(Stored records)
>>>

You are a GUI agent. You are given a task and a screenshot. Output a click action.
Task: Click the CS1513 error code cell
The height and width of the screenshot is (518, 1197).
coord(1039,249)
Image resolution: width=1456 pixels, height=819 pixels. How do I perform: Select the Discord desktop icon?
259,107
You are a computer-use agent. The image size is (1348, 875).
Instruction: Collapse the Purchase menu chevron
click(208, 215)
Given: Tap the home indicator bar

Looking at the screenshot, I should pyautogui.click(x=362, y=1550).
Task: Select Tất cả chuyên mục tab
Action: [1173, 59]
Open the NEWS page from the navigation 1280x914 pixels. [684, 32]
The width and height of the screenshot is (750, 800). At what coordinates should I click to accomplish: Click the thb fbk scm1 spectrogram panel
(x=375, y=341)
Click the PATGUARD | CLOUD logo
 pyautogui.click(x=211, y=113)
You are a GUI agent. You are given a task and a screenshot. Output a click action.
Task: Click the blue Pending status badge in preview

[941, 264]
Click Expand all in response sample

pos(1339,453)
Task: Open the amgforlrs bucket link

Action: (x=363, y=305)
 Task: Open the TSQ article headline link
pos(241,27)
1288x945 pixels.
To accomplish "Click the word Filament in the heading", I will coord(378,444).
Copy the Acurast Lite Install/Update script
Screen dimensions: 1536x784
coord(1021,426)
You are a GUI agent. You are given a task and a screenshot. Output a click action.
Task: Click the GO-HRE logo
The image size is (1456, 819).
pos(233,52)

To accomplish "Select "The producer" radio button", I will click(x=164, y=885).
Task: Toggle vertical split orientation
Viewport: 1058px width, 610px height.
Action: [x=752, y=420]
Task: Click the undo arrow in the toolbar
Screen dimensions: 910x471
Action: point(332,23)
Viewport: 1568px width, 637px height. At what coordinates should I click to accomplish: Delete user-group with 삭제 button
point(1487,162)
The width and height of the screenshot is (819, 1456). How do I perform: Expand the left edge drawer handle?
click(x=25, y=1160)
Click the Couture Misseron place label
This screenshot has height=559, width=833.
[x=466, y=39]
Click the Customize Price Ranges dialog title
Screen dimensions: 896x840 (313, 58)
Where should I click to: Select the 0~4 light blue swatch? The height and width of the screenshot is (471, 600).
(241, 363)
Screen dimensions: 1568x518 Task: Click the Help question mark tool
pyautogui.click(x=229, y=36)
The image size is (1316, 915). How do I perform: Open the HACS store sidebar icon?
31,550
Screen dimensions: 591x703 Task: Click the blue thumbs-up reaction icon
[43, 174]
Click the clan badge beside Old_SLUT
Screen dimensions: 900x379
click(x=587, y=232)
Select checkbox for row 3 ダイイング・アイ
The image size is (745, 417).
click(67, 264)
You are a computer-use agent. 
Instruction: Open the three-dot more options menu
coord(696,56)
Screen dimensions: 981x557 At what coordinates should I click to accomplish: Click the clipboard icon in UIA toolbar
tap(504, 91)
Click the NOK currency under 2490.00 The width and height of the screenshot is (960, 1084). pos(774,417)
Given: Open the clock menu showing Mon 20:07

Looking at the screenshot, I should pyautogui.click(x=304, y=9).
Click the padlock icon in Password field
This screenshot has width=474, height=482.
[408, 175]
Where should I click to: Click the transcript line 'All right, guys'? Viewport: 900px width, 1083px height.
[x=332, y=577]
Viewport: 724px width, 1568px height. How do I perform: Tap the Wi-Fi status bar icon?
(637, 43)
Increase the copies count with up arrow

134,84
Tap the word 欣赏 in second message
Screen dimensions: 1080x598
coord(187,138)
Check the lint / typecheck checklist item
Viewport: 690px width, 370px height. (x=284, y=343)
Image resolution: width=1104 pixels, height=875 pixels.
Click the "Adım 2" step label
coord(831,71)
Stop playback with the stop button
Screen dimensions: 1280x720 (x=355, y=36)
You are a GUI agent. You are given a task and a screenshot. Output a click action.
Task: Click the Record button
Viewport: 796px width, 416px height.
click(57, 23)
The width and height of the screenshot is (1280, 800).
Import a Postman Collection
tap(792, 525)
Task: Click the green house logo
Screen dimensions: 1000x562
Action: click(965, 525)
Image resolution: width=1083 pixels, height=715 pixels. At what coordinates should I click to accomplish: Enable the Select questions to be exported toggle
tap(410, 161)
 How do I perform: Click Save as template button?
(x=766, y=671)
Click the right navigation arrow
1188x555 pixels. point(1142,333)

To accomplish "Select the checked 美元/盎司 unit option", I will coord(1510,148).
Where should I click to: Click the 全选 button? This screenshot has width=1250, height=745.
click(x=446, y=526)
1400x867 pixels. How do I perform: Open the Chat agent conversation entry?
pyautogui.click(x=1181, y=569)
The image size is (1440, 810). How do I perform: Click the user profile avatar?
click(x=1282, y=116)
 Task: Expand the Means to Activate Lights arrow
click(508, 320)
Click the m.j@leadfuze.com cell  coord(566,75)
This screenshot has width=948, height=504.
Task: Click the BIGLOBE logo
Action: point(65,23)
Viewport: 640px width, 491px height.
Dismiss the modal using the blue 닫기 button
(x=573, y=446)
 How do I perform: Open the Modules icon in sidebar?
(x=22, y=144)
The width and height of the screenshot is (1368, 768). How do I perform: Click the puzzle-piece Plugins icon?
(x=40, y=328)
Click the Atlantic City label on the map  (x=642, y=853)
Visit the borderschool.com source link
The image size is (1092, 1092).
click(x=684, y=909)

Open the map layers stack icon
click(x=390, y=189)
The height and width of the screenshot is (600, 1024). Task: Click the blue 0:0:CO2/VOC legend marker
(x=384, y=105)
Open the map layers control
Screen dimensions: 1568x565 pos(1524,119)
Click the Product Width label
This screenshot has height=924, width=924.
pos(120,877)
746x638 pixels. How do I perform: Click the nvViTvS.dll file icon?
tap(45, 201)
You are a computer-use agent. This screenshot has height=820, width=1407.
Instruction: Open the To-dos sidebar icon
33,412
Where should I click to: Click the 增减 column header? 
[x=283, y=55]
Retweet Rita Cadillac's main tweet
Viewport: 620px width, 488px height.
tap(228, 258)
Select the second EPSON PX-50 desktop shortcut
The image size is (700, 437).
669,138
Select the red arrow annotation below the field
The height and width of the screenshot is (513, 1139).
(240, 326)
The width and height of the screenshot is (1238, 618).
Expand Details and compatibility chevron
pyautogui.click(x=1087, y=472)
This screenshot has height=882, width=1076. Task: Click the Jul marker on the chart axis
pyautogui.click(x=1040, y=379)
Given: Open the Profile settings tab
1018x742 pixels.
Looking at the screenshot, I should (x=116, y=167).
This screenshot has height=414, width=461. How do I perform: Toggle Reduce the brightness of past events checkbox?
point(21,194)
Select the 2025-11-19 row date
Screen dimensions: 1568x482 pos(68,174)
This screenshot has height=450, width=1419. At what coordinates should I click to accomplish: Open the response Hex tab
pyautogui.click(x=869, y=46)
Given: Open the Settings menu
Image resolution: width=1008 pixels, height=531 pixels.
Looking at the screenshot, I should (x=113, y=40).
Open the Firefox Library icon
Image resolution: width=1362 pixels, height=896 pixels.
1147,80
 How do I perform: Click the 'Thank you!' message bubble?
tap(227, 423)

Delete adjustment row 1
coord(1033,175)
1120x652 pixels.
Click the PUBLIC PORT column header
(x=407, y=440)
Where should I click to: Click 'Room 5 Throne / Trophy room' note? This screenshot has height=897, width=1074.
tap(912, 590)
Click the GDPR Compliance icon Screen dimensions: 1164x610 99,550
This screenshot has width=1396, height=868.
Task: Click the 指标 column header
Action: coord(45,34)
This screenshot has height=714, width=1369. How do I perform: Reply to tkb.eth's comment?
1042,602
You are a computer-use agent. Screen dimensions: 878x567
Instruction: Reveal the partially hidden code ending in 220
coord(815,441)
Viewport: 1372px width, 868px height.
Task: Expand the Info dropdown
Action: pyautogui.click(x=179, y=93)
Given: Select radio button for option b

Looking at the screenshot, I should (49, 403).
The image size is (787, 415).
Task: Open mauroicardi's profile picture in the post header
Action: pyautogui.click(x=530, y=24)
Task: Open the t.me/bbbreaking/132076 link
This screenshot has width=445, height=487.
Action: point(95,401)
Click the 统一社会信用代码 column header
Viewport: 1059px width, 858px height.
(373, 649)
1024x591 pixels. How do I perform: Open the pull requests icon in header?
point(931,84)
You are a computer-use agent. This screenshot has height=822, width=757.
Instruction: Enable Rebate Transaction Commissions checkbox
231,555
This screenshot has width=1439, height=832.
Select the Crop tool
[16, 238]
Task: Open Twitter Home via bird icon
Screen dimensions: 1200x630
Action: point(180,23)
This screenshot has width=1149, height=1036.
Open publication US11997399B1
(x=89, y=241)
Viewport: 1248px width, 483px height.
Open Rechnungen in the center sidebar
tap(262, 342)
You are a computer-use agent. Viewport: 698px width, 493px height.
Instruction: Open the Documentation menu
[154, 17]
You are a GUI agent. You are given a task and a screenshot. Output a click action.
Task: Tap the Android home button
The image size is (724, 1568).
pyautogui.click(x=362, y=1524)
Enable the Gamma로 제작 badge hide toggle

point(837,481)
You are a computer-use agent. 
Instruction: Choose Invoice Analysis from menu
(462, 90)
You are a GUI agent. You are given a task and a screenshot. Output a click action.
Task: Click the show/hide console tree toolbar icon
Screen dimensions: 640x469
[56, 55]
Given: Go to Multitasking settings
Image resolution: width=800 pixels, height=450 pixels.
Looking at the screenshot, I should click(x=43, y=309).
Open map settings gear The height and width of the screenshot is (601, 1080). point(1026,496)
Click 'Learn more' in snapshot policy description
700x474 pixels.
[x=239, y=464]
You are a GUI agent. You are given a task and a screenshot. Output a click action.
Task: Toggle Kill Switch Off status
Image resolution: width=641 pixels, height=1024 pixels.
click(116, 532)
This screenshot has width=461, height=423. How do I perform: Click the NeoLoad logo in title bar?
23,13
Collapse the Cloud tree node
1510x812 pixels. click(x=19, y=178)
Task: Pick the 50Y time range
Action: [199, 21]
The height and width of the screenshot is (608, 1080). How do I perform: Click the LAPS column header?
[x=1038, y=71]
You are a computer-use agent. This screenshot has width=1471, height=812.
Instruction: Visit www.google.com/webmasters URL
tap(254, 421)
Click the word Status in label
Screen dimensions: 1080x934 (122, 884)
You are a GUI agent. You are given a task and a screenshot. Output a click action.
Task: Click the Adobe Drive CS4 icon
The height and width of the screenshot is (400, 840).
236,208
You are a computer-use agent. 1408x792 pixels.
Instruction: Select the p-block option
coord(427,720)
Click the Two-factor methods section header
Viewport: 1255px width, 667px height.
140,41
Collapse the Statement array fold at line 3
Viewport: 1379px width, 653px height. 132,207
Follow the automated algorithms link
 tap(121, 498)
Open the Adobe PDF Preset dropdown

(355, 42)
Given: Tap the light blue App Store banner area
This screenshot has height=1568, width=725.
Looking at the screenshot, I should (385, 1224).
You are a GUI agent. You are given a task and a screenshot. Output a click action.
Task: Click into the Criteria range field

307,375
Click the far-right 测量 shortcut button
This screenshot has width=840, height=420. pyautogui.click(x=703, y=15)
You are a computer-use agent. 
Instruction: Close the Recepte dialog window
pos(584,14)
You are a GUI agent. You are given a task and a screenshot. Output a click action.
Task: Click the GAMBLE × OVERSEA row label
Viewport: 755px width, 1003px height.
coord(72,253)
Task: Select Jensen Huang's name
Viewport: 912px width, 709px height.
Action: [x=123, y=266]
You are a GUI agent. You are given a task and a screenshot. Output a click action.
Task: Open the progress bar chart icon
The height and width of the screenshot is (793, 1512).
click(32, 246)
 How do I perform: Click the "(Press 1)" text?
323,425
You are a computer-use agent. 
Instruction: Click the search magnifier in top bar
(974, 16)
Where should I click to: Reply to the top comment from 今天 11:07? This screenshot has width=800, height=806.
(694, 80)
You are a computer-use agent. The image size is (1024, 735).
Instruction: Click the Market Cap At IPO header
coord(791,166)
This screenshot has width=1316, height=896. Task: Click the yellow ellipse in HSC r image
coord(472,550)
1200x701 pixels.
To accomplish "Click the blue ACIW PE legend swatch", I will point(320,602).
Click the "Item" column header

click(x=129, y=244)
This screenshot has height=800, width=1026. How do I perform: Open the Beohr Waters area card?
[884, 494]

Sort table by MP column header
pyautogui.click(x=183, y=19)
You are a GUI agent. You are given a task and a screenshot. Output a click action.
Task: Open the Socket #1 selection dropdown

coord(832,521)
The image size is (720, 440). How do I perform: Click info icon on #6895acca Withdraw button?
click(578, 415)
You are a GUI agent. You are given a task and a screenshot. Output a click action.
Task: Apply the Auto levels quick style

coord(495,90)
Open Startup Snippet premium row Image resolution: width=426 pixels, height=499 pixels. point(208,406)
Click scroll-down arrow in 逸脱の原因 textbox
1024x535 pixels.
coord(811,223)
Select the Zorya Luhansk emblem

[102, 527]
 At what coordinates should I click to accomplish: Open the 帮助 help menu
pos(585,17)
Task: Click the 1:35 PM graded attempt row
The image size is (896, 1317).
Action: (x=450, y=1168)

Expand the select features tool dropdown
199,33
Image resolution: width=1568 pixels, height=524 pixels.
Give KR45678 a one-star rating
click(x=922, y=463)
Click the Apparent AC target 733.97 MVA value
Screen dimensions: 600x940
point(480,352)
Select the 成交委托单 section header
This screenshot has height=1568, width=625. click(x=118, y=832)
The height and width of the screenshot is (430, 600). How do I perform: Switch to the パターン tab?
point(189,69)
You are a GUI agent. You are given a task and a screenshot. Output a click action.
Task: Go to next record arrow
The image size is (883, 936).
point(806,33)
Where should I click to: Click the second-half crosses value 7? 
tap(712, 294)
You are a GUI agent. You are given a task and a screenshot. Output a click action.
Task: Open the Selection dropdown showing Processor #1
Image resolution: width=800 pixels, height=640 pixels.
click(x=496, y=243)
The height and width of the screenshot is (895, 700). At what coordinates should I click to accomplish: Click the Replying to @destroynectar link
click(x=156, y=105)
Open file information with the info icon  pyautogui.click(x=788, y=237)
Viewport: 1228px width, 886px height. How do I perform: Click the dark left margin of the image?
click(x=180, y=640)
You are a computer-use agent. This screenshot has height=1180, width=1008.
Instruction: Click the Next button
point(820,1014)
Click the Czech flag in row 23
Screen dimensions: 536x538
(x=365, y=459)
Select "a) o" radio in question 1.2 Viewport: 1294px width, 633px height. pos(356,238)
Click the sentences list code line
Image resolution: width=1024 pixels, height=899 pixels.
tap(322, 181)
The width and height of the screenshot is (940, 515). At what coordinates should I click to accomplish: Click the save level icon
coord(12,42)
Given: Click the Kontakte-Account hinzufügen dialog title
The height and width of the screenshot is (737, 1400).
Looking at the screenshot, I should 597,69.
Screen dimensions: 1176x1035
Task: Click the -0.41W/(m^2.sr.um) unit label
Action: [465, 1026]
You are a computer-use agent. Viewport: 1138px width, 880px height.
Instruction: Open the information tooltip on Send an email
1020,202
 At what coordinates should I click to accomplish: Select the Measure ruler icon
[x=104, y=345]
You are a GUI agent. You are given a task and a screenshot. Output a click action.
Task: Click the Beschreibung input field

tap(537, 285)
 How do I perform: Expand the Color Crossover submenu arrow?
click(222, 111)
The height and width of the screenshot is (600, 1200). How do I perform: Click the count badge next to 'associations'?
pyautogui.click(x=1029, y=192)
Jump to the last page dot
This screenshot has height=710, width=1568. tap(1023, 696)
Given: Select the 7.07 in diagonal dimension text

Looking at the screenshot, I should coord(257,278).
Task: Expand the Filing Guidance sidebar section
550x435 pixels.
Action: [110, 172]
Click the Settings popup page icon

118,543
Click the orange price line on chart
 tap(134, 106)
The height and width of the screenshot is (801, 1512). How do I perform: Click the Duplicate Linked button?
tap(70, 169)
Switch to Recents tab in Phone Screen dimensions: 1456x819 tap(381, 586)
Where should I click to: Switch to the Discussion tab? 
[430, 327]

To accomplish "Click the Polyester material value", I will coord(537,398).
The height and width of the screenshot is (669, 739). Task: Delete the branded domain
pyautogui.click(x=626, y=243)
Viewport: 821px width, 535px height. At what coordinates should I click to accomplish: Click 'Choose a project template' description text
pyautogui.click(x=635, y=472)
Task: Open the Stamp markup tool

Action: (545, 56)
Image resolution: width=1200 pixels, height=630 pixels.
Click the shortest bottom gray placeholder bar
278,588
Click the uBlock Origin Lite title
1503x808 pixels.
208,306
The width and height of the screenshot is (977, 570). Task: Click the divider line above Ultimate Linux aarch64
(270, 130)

<<<

Make a copy of each line in the records above that has the word "will".

To accomplish "Click the word Filament in the heading", I will coord(378,444).
To accomplish "Select "The producer" radio button", I will click(x=164, y=885).
To accomplish "Select the checked 美元/盎司 unit option", I will coord(1510,148).
To accomplish "Click the blue ACIW PE legend swatch", I will point(320,602).
To accomplish "Click the Polyester material value", I will coord(537,398).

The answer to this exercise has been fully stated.